If I could try to synthesize something concise from these discussions,
it seems that a balance of flexibility and simplicity is to provide
semantics that let an application write data with a boolean to ndicate
that either it must be 1-RTT or the stack should feel free to use either
0- or 1-RTT as it sees fit, and to read data with a boolean to indicate
"whether it was 0-RTT or 1-RTT", most likely based on whether the client
Finished has been verified but potentially based on record-layer
information.

Circling back to my earlier question about how much complexity burden we
place on application profiles and implementations, this seems not too
bad.  An application currently uses a write API that is presumed to be
"must be 1-RTT" until changed, and locations writing 0-RTT-safe data can
switch to using a new API in a targetted fashion, leaving the TLS stack
to hold on to 0-RTT-unsafe data (and all subsequent data) until the
handshake is finished.  The reading story is a little less simple, as
the current API doesn't really have the requisite semantics, so the
application is living in a gray zone.  It seems that a prerequisite for
making the API call that says "enable 0-RTT on this server socket" is to
convert all read calls to the new form and reject 0-RTT versions of
structures that are not permitted by the profile, the converse of the
write side.  But, it seems that doing anything less is unsafe, and
perhaps this is the minimum viable level of complexity.  I think it at
least addresses the concerns you raise in the context of your HTTP/2
example.  Libraries and applications will of course be free to use
separate functions for read/write-early/regular if they want, but I
think it is fine for TLS to structure the requirements on
implementations in such a way that the simpler API is permitted.

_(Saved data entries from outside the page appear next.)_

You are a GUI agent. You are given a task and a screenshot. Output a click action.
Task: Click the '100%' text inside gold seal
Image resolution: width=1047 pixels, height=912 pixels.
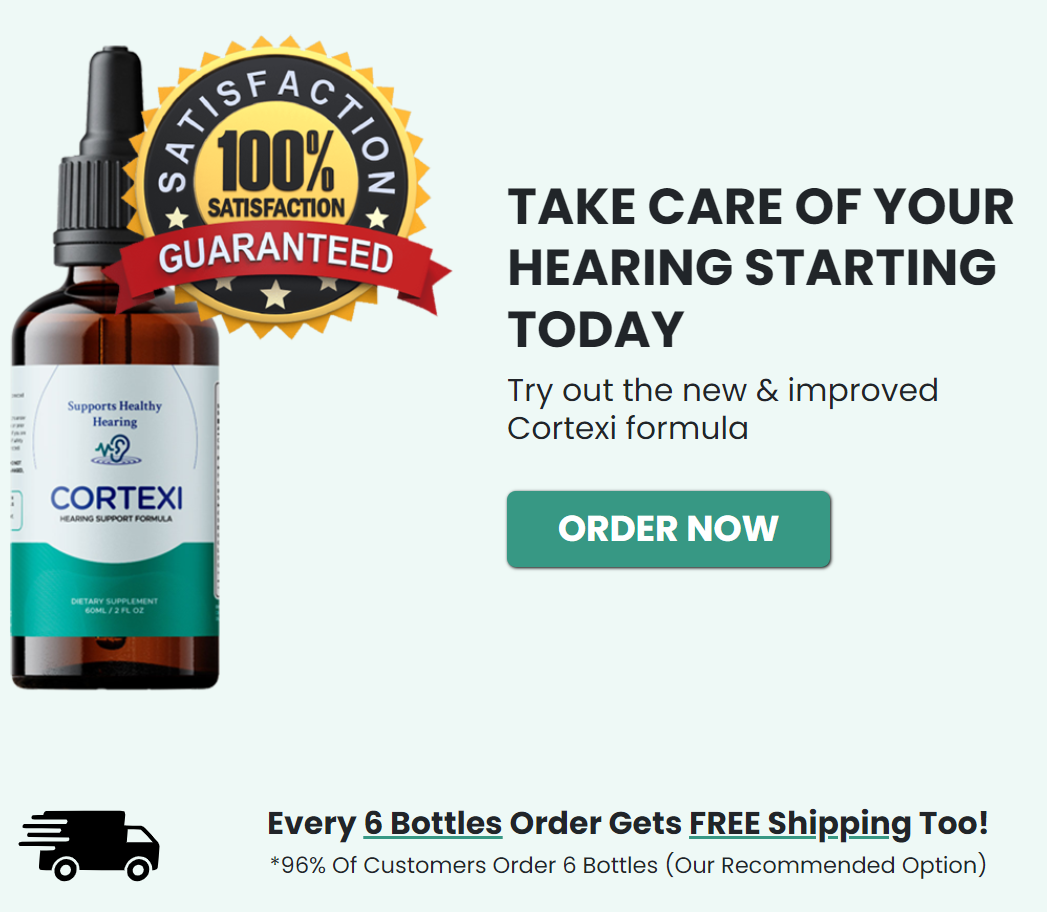[276, 161]

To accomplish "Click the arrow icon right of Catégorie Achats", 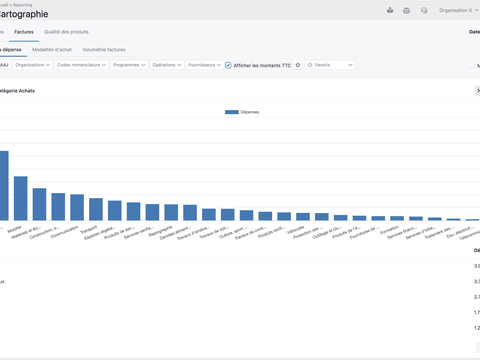I will [x=478, y=91].
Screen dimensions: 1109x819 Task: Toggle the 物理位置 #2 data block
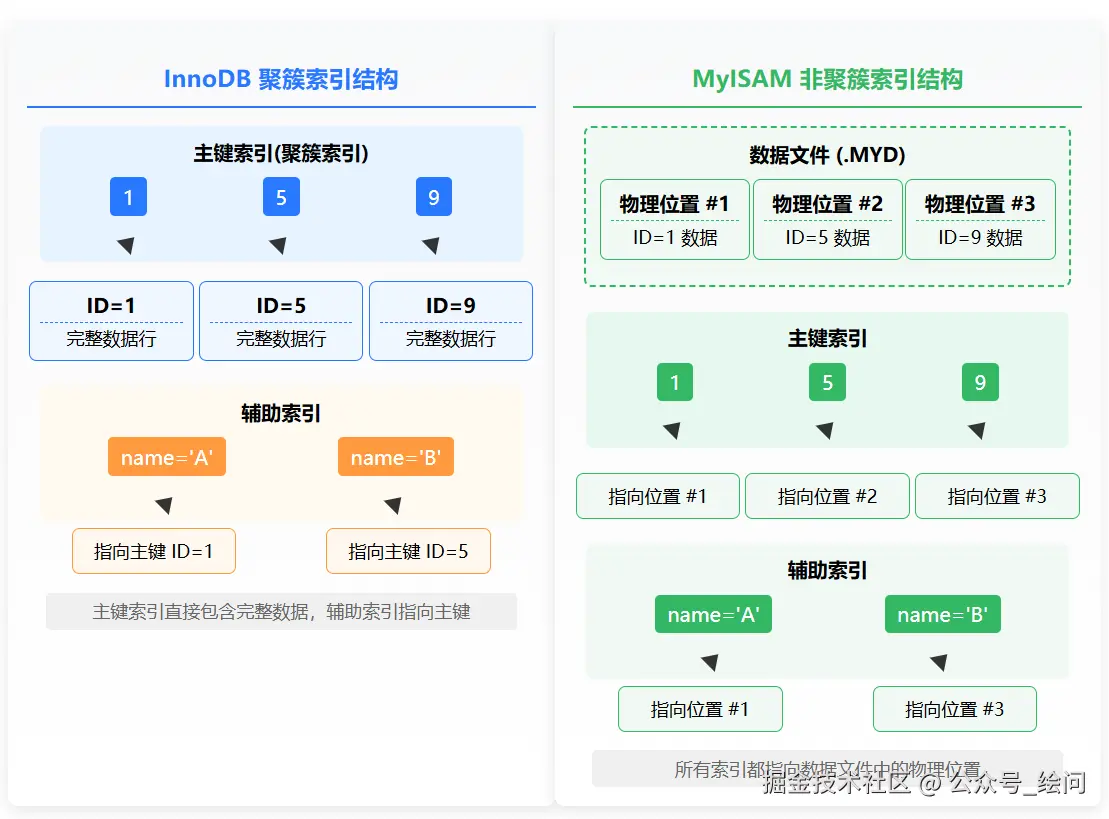point(827,220)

It is probably also useful to provide guidance to authors of application
profiles for how to incorporate 0-RTT data into their protocol.  That
could be something like "philosophically, TLS provides a TCP-like stream
of data to the application, but until the client Finished is verified
there are weaker security properties than afterwards, and certain
classes of traffic should be deferred until after that point".  It could
also be something like "TLS provides two qualitatively different streams
of data with different security properties; one has a finite length
limit dictated by the server and should only receive a limited class of
protocol messages of bounded size, and the other resembles historical
TLS and is safe for all traffic."  I don't actually know what consensus
we could come to on that point, or if the chairs are interested in
running a contentious consensus call on that question -- after all, a
TLS 1.3 spec could be considered complete without such guidance.  But,
leaving it out might just lead to the argument being rehashed over and
over again for each protocol.  The deciding point is probably whether we
want to ensure that we can support complicated protocols that will not
want to limit themselves to the stringent requirements of the latter
formulation, such as your HTTP/2 example above.  If we can do that
safely (in terms of not leaving applications wide open to future
security holes), we would end up in the first (single-stream with state
change) option.  I'm just not sure how I can be comfortably convinced
that we can do so safely.  Right now, I'm something like uncomfortably
mostly convinced, which is not a very pleasant feeling.  In a world of
millions of replays, maybe it's safer to tell applications that 0-RTT is
a distinct separate thing that needs to go in its own bucket.